Of course, we do not always do that (me included).

Reference:

This is not a new technology.

lol, there are currently a BILLION and a half computers using windos, and most of them DONT USE UTF8. Neither the software in them.

This files are Tab separated text files, intended to be opened with excel. Excel cant directly open the UTF8 encoded.

That’s not the point at all. I am loving UTF-8 as much as the next guy and I’m all in favour of using it. But making UTF-8 the default when the Encoding property isn’t set in code did break a lot of existing code. Code that painstakingly stuck to the documentation, mind you. Which is bad in my book.

And of course there are situations where a specific encoding is required and we don’t really have a choice.

4 Likes

You are more then some one who write code for your client.
Never tell you client anything , you advice your client.That is part of the job.
This website uses also utf-8 for example.
But back to your problem, have you got a soultion yet?

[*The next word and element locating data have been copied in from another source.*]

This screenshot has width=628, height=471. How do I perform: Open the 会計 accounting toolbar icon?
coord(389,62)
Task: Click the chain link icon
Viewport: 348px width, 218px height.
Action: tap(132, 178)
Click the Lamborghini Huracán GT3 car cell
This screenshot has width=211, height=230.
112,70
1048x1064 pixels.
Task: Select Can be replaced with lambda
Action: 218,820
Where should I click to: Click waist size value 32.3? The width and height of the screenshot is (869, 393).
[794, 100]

If you “advise” your client that they have to make extra steps to convert file outside the app just to be opened in standard software like excel, they probably find another software that can make a file that dont need extra steps.

I know, I use UTF8 for all web related, I use UTF8 for all my databases, I use UTF8 internally for all the text in the software, but if your client nedd a ANSI file, you have to deliver an ANSI file.

Well, the “soultion” is to set the encoding property before writing the file.

Xojo should send a mail to all the users acknowledging that every proyect moved to 2020r2 have to update the code to use the new behavior to prevent wrongly encoded files.